# ASSIGNMENT:
Retype each line of the material exactly, please, skipping any picture in it.
--- START ---
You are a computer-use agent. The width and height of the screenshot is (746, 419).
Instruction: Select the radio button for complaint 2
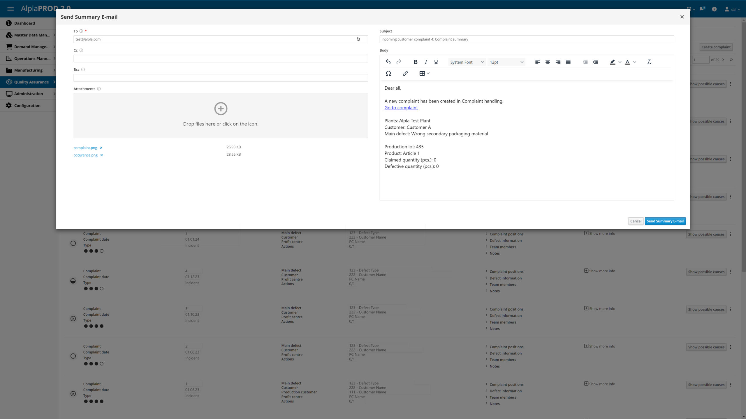tap(73, 356)
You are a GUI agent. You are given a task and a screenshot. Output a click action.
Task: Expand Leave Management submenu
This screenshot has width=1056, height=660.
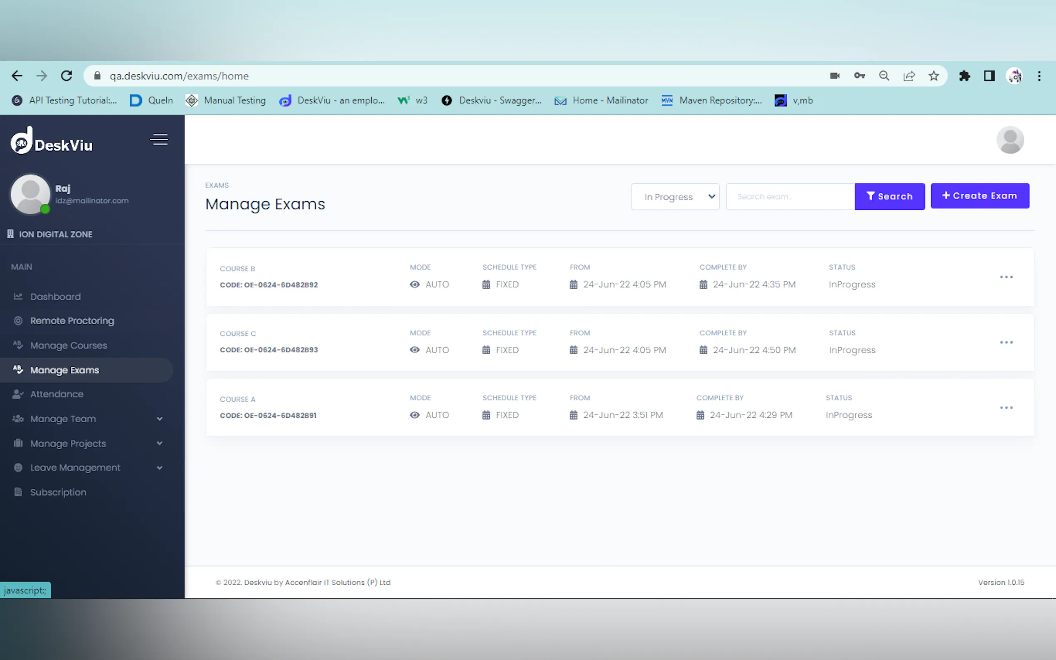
--- END ---
# EXERCISE SOLUTION:
You are a computer-use agent. The width and height of the screenshot is (746, 419).
Instruction: Select the radio button for complaint 2
tap(73, 356)
You are a GUI agent. You are given a task and a screenshot. Output a click action.
Task: Expand Leave Management submenu
This screenshot has width=1056, height=660.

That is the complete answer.